Le coing ou poire de Cydonie
Le coing est le fruit du cognassier, un arbuste qui pousse sous des climats assez chauds. De la famille des rosacées, il est probablement originaire d’Iran. Cet arbre mesure de 4 à 6 m de hauteur. En Grèce, il était considéré comme un symbole de fertilité et il éloignait les mauvaises influences.
Le coing
Le coing est un fruit à pépins, en forme de poire plus ou moins allongée de couleur jaune.
Ses pépins contiennent en abondance un mucilage qui autrefois servait dans la préparation d’un fixatif pour cheveux.
Sa peau est fine et mince, d’abord verte puis jaune comme un citron dès que le fruit mûrit. On le cueille à peine mûr puis on le laisse mûrir à une température qui oscille entre 14 et 19°C. Le coing a une chair très parfumée, elle est cependant immangeable à l’état cru. Sa pulpe est ferme, elle a un goût âpre dû à sa teneur en tanin, mais à la cuisson son amertume disparaît, par contre sa chair devient rose ou rouge. Le coing est disponible sur les marchés en automne. On distingue trois variétés : champion, géant de vranja et coing du portugal. Le coing ne supporte pas les gelées, cueillez-le assez tôt.
Culinaire
La confiture et la gelée de coing sont des affectations traditionnelles, la richesse en pectine du fruit explique cet usage. On peut en faire également de la compote, du sirop et du vin. Les coings pelés peuvent être rôtis au four. Au Proche-Orient et en Europe de l’Est, le coing est souvent servi avec de la viande. Le coing se congèle près bien réduit en purée sucrée ou non. La congélation lui réussit moins bien si on le met cru.
Recette de la gelée de coings :
Choisissez des coings bien mûrs ; essuyez–les pour enlever tout le duvet qui les recouvre, épluchez-les avec un épluche légumes, enveloppez les pelures dans une mousseline solidement fermée, pesez le tout fruits et pelures.
Mettez les fruits et le sachet de pelures dans une terrine, couvrez d’eau froide et laissez macérer 24 heures.
Versez le tout dans une bassine, ajoutez le zeste râpé d’un citron par kilo de fruits et de pelures ; faites cuire jusqu’à ce que les coings soient souples sous la pression du doigt ; enlevez le sachet de mousseline.
Egouttez à travers une passoire en appuyant légèrement sur les fruits pour en extraire le jus, mais surtout sans la pulpe ; pesez à nouveau.
Remettez ce jus obtenu dans la bassine avec un poids égal de sucre, faites cuire à la nappe (c’est le point qui succède à l’ébullition, les bulles sont d’abord grosses puis deviennent petites) enfin mettez en pots.
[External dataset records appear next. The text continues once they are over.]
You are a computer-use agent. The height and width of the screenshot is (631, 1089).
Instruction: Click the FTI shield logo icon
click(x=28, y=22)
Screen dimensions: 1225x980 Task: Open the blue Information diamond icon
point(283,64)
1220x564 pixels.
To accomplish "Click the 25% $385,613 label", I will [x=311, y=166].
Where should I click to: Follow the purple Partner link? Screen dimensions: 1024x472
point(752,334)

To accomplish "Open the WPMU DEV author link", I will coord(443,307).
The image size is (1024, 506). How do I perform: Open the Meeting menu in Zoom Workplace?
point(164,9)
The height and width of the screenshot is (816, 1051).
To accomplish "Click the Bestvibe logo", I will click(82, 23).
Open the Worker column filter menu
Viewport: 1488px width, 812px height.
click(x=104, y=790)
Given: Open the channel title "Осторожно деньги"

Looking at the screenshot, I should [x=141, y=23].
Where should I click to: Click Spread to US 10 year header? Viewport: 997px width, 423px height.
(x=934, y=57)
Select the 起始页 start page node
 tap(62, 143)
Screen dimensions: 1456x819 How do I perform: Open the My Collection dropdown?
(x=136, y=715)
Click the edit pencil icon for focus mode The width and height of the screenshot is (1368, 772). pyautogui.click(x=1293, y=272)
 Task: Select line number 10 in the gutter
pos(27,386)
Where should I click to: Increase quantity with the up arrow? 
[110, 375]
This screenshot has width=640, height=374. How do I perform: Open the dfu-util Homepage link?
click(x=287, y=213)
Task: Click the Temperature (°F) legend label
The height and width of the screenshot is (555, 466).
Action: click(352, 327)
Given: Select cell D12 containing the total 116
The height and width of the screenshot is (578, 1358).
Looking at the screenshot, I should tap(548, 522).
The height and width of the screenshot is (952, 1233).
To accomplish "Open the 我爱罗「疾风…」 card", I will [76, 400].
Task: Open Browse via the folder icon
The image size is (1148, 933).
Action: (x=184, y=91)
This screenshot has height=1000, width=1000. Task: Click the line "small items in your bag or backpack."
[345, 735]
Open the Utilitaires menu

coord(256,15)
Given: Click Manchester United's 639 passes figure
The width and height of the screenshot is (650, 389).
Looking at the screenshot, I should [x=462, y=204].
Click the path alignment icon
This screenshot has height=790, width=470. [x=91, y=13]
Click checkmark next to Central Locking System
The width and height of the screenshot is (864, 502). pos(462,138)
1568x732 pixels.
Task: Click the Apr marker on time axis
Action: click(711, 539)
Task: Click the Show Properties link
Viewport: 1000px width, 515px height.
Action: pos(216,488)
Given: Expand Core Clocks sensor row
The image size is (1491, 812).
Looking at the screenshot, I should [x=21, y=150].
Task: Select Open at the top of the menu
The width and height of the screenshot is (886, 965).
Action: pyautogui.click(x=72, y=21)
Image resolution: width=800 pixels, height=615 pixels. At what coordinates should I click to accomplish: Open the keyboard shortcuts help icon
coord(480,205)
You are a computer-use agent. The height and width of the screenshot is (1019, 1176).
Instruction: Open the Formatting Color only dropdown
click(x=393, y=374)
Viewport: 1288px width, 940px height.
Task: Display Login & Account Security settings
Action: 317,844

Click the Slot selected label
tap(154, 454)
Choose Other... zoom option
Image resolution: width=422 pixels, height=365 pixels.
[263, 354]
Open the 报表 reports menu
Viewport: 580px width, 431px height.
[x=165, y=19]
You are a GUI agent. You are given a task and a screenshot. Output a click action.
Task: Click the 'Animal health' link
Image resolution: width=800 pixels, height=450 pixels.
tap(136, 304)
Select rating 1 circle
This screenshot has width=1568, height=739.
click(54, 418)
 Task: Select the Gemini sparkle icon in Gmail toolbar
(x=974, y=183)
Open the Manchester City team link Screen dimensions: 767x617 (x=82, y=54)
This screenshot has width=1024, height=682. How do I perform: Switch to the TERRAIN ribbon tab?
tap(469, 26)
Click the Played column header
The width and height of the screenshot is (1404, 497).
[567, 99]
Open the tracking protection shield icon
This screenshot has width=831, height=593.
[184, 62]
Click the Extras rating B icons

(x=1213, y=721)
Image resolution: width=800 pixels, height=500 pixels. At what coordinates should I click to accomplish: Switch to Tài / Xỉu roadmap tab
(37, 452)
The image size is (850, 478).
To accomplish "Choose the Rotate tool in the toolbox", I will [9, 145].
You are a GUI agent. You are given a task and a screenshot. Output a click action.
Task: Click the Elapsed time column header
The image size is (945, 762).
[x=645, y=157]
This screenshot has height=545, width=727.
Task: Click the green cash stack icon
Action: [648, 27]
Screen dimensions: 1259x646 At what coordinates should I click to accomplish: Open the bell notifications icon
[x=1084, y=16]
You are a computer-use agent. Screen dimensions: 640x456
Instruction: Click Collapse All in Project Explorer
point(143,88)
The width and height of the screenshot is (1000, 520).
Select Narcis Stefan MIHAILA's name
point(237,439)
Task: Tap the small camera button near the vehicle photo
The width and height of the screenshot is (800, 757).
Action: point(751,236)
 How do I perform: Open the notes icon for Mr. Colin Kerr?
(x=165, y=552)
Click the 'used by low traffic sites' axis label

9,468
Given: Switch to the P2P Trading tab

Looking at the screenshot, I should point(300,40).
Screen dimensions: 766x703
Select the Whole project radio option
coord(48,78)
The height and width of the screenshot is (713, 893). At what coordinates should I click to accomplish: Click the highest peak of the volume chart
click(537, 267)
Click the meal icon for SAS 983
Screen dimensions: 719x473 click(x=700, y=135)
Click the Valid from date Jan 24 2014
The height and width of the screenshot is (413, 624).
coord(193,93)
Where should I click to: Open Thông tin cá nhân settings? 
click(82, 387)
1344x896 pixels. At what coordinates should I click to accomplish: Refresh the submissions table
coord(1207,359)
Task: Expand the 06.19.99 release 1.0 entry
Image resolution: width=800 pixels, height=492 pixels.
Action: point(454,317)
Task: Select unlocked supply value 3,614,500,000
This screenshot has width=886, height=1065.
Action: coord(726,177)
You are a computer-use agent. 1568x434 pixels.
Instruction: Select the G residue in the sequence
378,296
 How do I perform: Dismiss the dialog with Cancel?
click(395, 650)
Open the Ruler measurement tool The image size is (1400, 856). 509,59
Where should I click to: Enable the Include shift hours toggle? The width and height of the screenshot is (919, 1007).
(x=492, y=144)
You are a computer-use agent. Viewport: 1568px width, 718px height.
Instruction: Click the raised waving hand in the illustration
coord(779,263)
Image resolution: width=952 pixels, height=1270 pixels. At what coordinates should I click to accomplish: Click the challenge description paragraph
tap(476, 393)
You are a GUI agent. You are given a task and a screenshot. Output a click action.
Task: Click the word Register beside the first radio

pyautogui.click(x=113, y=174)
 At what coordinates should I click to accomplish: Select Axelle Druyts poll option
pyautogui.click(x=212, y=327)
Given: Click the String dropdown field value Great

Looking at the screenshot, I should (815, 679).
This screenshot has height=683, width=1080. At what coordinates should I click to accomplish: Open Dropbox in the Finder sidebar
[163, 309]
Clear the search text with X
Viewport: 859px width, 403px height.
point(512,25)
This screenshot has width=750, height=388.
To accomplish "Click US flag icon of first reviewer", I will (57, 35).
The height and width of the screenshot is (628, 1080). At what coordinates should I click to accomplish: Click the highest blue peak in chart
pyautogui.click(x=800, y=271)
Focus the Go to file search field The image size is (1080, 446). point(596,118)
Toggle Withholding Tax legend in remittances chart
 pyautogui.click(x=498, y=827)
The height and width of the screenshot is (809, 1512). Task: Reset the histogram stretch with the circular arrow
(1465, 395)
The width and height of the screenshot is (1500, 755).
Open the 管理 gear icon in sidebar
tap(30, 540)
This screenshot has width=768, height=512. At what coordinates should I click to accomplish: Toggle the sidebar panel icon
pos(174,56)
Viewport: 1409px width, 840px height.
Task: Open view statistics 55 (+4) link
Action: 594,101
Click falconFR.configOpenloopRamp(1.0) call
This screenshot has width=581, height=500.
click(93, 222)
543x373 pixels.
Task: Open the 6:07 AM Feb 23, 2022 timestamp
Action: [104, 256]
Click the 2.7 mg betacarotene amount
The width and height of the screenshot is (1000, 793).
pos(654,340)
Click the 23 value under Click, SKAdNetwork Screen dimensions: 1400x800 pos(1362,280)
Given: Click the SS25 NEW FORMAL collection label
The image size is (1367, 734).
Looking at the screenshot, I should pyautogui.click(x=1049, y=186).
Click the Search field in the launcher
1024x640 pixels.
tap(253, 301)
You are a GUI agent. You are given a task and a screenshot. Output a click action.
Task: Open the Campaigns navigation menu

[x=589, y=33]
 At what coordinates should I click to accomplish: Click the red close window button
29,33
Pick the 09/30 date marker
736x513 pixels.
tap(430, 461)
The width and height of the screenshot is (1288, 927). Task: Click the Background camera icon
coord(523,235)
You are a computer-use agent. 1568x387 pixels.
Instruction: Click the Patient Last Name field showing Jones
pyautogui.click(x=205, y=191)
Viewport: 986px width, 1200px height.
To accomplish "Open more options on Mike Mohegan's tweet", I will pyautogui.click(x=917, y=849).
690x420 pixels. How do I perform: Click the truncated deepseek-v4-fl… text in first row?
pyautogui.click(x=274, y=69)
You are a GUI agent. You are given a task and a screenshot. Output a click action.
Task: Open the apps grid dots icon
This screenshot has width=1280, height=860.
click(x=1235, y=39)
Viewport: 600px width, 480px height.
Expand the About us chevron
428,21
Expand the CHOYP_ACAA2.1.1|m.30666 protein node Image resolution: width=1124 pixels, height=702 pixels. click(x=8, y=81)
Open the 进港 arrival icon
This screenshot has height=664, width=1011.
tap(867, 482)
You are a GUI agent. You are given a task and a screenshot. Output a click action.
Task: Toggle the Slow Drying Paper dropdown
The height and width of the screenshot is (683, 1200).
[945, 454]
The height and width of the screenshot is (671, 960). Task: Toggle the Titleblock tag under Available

C’est après avoir fait de la gelée de coing qu’il est avantageux de faire de la pâte de coing.
Recueillez tout ce qui reste dans la passoire et pesez.
Passez au mixeur, ajoutez le même poids de sucre ; faites cuire en remuant sans arrêt jusqu’à ce que la masse s’épaississe ; arrêtez la cuisson dès que la préparation prend une belle couleur rose ; laissez tiédir.
Mélangez à nouveau et versez dans des moules huilés ou tapissés de papier sulfurisé.
Laissez complètement refroidir pendant 48h.
Démoulez, coupez-les en tranches ou bâtonnets et rangez-les dans une boîte hermétique.
Médicinale
Le coing est bénéfique pour le système gastro-intestinal. C’est une bonne source de potassium et de vitamine C.